> **Task description**:
Exact wording is required: give all the records again, minus the pictures.

%%

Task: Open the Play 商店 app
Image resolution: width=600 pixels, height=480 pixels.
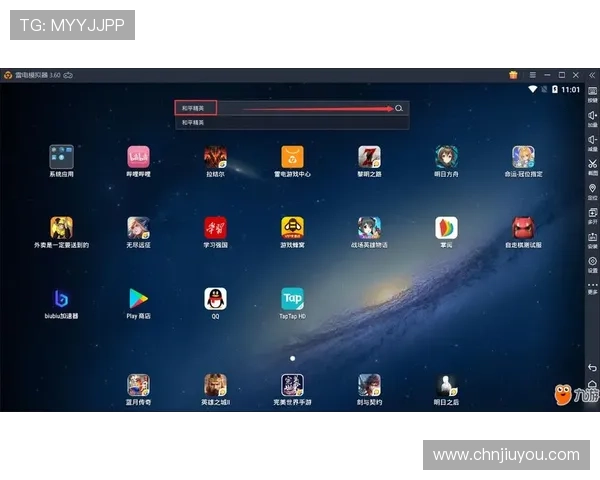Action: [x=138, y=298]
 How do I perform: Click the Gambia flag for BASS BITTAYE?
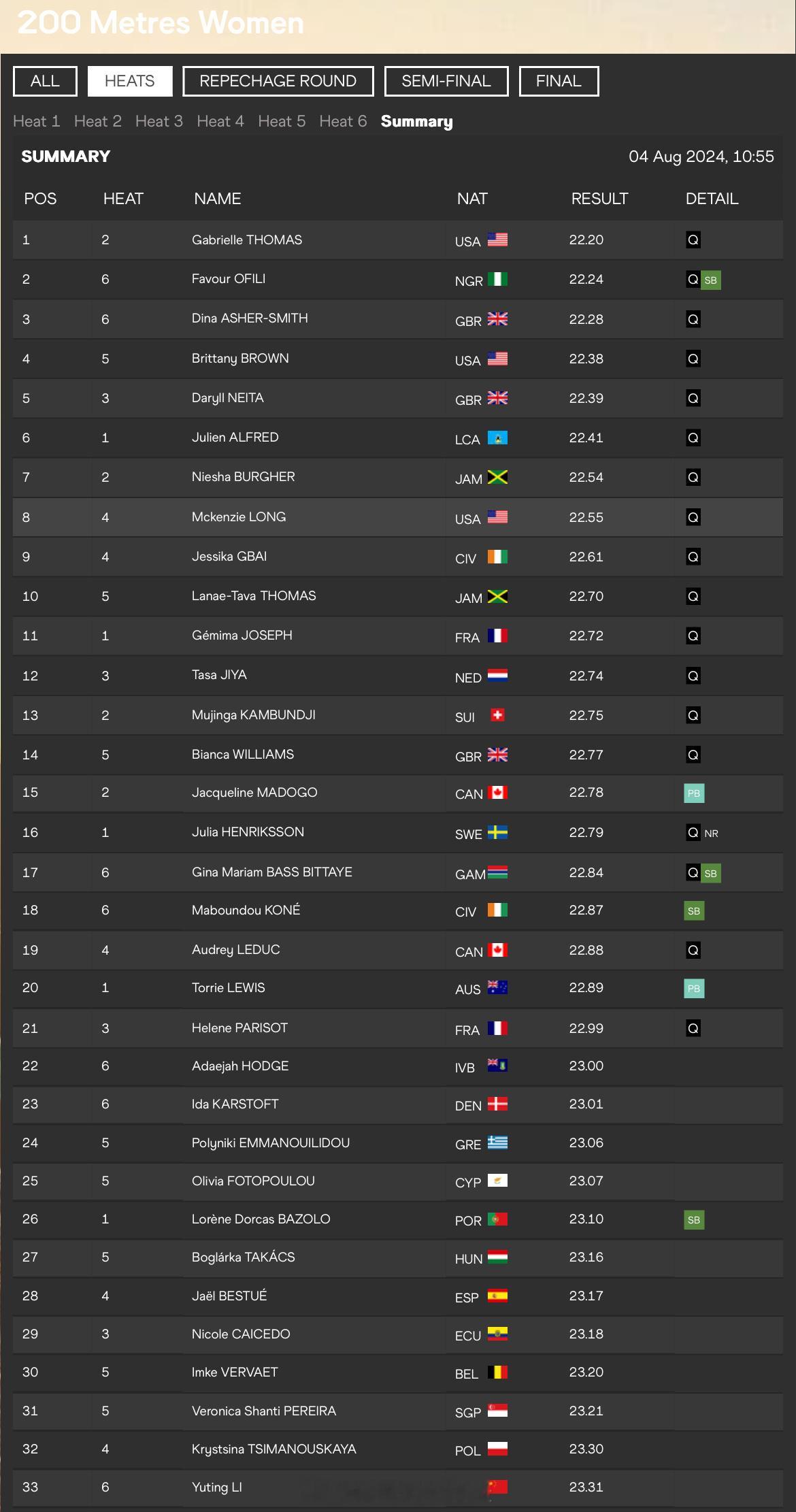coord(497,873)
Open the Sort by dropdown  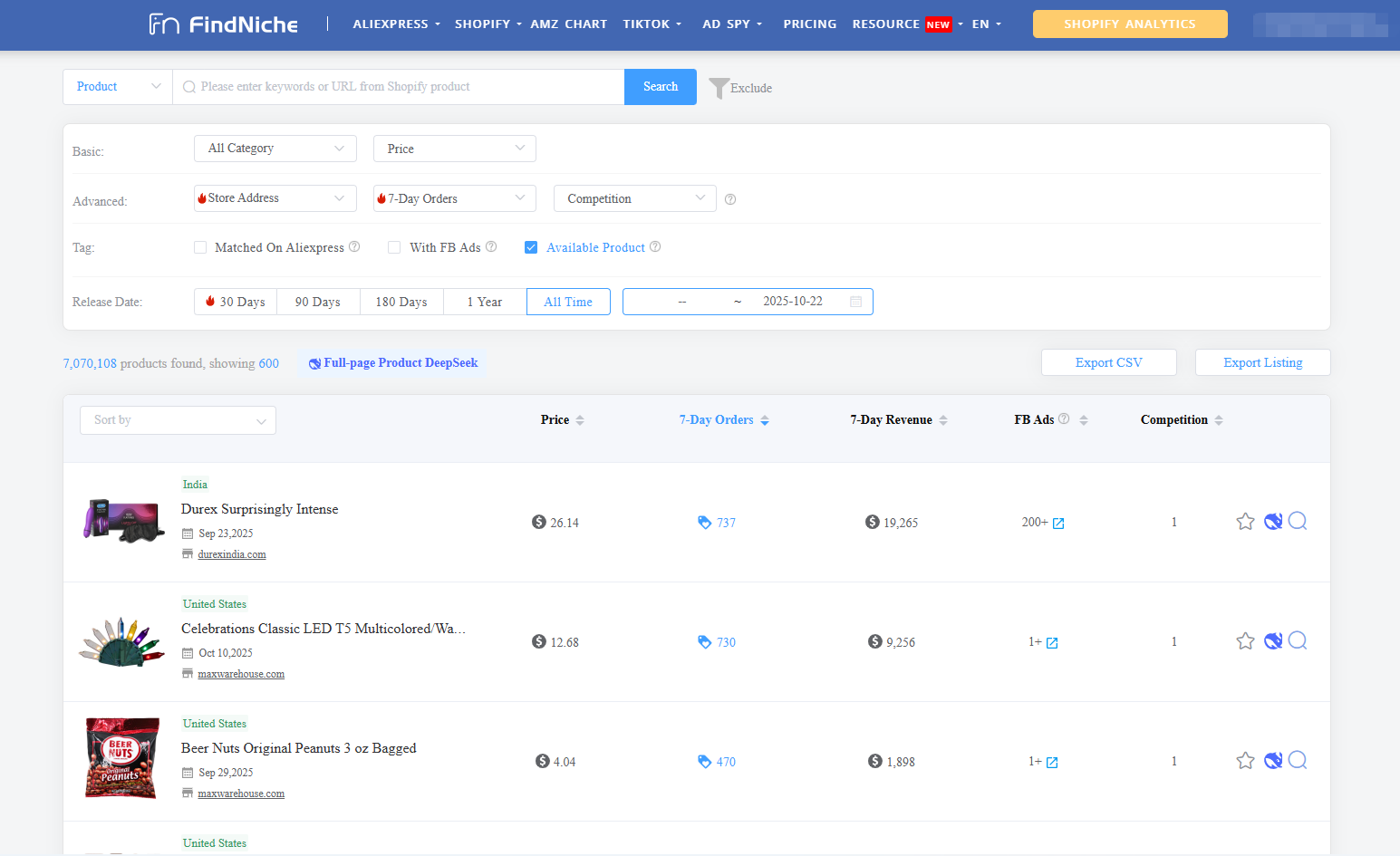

%%

> **Task result**:
Task: Open the Play 商店 app
Image resolution: width=600 pixels, height=480 pixels.
Action: [x=138, y=298]
 How do I perform: Click the Gambia flag for BASS BITTAYE?
coord(497,873)
Open the Sort by dropdown  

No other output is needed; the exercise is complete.